Музыкальная общественность изъявила желание, и желание исполнилось – речной
трамвайчик подошел к ближайшему дебаркадеру и выборные от рок-н-ролльщиков
рванули в ближайший гастроном. По их возвращении круиз продолжился.
В итоге приняли на речном трамвайчике Устав – довольно жесткий Устав: многое
запрещалось – постановили скинуться по двадцать рублей в кассу Клуба и от
Арсентьева получили указание ждать дальнейших указаний.
Этот вольный разинский круиз добил сомневающихся, и теперь мы представляли из
себя ярых сторонников долгожданного Клуба, что принесет долгожданную
легальность, признание и профессиональное звучание.
Мы ждали дальнейших указаний Арсентьева.
А пока что – квинтэссенцией сезона, катаклизмом года, землетрясением нравов...
"Мухинскому" училищу исполнялось сколько-то там круглых лет. Нас, как
сиюминутных знаменитостей, чуть не слезно просили украсить выступлением
САНКТ-ПЕТЕРБУРГА юбилей. Мы и украсили, чем смогли.

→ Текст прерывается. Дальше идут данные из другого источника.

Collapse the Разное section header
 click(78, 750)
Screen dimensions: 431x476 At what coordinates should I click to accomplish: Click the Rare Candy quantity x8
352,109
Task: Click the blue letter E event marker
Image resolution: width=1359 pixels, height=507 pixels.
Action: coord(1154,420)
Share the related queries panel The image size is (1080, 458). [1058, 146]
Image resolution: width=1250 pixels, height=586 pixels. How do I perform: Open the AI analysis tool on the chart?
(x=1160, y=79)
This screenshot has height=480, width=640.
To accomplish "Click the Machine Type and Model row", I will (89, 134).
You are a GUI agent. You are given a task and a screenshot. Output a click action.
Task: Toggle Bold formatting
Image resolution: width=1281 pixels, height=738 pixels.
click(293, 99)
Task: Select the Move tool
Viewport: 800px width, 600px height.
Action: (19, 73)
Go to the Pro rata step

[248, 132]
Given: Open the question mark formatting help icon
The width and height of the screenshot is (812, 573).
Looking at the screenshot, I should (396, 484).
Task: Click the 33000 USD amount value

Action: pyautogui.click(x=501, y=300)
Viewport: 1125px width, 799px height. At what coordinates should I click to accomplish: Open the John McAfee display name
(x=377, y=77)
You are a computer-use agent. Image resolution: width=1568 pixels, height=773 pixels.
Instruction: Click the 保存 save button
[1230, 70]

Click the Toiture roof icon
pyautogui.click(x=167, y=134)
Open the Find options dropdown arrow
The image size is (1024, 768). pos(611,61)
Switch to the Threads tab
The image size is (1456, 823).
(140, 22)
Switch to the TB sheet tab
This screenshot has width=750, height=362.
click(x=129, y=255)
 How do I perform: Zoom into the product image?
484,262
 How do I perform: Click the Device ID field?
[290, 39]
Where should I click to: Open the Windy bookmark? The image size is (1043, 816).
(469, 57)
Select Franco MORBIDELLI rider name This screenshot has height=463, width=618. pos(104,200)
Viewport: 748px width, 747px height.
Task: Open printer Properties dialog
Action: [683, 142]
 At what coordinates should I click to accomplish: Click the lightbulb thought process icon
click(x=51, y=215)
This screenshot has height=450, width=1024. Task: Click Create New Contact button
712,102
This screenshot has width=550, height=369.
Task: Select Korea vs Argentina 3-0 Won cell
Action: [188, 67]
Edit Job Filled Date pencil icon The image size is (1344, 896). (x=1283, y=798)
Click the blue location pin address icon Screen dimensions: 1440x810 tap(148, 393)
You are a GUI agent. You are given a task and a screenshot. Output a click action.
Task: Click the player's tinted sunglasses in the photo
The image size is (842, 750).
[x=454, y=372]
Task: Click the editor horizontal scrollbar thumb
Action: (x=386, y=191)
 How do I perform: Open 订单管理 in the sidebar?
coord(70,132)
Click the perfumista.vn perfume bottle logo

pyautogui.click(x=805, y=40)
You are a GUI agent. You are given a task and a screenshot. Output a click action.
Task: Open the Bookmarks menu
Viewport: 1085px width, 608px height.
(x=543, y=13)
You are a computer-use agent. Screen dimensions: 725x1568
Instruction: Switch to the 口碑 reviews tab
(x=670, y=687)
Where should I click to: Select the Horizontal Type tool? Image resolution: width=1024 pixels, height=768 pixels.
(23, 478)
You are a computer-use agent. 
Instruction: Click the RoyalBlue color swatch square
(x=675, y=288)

На вечер прибыло много выпускников прежних лет, и они, придя по пригласительным
билетам к началу вечера, увидели огромную толпу, сгрудившуюся у дверей,
запрудившую даже пол-улицы, на которую выходил фасад училища. Испуганный
милиционер пытался объясниться с толпой через мегафон, но толпа имела навык,
толпа стояла стеной, и обладатели пригласительных билетов в большинстве не
смогли попасть в училище, а наиболее активных, возмущающихся вслух, пытавшихся
пробиться к дверям юбиляров милиция как раз и забрала. Имевшая же навык толпа
напирала, но напирала, не нарушая курс предписаний социалистического общежития
на глазах у милиции.
Я оказался в толпе, и меня передали через нее к дверям на руках. В самом училище
оказалось не лучше. Затейливые коридоры барона Штиглица походили на цыганский
табор. Единственно, что не жгли костров. Осторожность и пугливость во мне
прогрессировали и приводили к противоположным проявлениям. И хотя я более не
практиковал выбегать на сцену босиком, но на колени все же падал и метался
зверем, и прыгал через колонки, и кричал в микрофон про "осень" и
"сердце камня". А Володя лишь еще больше преуспел в синкопах, а Серега
еще и дул в губную гармонику, а Мишке хоть и было иногда не до клавишей, но зато
еще более он соответствовал прозвищу Летающий Сустав, летая по сцене с бубном и
чаруя экзальтированных болельщиц.
Так что два часа самума в актовом зале – и все.